Les ressources en eaux souterraines sont abondantes et leur importance varie d’une zone à l’autre en fonction des facteurs géomorphologiques. Elles sont reparties entre les formations  sédimentaires à dominance gréseuse et les formations cristallines. L’épaisseur d’altération superficielle varie selon les endroits avec une moyenne de 25 mètres. On distingue deux (2) zones en matière d’eau souterraine : (i) la zone sédimentaire (Houet et Kénédougou), plus favorable à la constitution de nappes et (ii) la zone du « socle » sur laquelle se trouve le Tuy.

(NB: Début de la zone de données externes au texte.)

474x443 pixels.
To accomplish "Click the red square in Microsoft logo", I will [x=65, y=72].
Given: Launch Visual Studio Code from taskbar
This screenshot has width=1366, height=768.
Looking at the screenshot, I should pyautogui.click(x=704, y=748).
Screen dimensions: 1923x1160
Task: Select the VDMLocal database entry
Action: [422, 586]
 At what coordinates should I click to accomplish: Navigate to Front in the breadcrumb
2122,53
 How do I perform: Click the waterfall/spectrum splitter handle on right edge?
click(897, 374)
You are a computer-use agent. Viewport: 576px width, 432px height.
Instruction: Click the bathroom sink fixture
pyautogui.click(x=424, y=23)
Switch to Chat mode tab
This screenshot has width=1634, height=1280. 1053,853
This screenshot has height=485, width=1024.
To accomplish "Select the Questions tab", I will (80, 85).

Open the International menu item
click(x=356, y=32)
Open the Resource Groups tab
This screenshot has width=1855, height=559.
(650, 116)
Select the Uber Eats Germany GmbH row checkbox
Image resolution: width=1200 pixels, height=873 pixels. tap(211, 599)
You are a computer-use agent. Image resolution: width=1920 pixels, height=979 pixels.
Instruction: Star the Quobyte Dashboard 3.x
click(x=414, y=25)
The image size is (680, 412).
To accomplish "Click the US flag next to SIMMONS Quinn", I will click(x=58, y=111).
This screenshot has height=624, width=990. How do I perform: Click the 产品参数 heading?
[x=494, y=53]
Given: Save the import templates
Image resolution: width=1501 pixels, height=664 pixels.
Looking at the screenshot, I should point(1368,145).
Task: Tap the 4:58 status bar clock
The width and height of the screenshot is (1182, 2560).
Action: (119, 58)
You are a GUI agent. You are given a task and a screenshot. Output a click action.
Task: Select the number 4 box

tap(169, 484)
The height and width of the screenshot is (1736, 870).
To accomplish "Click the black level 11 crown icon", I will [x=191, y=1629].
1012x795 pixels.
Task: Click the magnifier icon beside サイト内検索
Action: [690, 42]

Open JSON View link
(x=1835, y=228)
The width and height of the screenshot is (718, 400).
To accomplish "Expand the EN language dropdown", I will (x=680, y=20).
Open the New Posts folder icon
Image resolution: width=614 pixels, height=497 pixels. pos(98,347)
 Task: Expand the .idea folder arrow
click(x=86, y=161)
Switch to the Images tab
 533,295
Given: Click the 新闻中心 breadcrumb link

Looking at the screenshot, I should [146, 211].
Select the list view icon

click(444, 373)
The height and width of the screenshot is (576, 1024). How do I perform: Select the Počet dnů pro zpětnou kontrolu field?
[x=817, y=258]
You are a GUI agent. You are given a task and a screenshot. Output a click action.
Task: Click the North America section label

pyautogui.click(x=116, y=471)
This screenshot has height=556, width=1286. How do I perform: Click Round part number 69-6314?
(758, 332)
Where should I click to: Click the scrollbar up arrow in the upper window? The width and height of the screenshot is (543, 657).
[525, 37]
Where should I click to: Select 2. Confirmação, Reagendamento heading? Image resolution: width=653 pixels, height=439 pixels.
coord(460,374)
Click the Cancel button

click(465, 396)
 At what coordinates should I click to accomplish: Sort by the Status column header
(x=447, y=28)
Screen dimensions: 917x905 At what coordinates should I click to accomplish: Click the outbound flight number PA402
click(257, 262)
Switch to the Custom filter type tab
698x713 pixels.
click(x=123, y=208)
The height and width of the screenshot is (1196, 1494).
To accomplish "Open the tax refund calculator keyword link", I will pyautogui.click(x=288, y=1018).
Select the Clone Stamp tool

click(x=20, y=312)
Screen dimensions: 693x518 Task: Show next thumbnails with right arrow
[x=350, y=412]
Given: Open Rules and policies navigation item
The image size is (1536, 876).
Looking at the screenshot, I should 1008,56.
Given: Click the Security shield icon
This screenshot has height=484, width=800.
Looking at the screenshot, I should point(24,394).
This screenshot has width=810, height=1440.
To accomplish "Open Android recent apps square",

La zone de Bobo-Dioulasso abrite de très importants aquifères qui donnent naissance aux sources de Nasso qui alimentent toute la ville en eau de bonne qualité. Mais, la diminution du débit de ces sources (liée à la baisse tendancielle de la pluviométrie et à une moindre recharge dans les zones d’infiltration), les besoins grandissants de l’agglomération et de l’agriculture en aval de ces sources, la prolifération des sachets plastiques, l’urbanisation incontrôlée, l’industrialisation (eaux usées), l’ensablement font peser de lourdes menaces à court et moyen terme sur cette ressource en eau majeure. Des mesures de protection sont urgentes.

  • Eaux de surface

Les eaux de surface sont constituées par les cours d’eau naturels, les plans d’eau qui sont les ouvrages artificiels et les mares naturelles.

La région des Hauts-Bassins fait partie du bassin versant du Mouhoun et dispose de ressources en eau de surface assez importantes. Le principal fleuve est le Mouhoun qui compte parmi les cours d’eau pérennes du pays. Le Kou, l’un de ses principaux affluents se jette en aval du village de Samandéni à environ 13 km et en amont du bras de ruisseau qui alimente la mare aux hippopotames de Bala.

Le barrage le plus important de la région est celui de Samandéni situé dans la province du Houet (précisément dans la commune de Bama) avec une capacité de 1 050 000 000 de m3 et couvrira une surface inondée d'environ 200 km[1], un véritable lac artificiel. A ce jour, la région dispose de trente-neuf (39) barrages, vingt un (21) retenues d'eau (lacs, mares, boulis) avec une superficie aménageable de 739 ha2. Cela contribue beaucoup au développement des activités agro-sylvo-pastorales et surtout au maraichage.

Le caractère intermittent de certains cours d'eau couplé à leur ensablement continu, rendent difficile l'abreuvement du bétail et la pratique du maraîchage en saison sèche. La densité et le régime d'écoulement dépendent des eaux de pluie qui ont une répartition irrégulière dans le temps et dans l'espace. Ces cours d'eau constituent une potentialité non négligeable pour le développement des activités agro-sylvo-pastorales, fauniques et halieutiques de la région. Toutefois, ces cours d'eau peuvent constituer parfois des facteurs d'enclavement de certains villages surtout en saison pluvieuse.

Les CC se manifestent sur les eaux de surface par l’ensablement et l’assèchement précoce des cours d’eau limitant les activités agro-sylvo-pastorales, fauniques et halieutiques, la mort des poissons.

Aussi, les rejets des déchets industriels, des sachets plastiques, la mauvaise conception du pont Kou et les troncs d’arbres constituent des contraintes majeures pouvant provoquer l’envasement.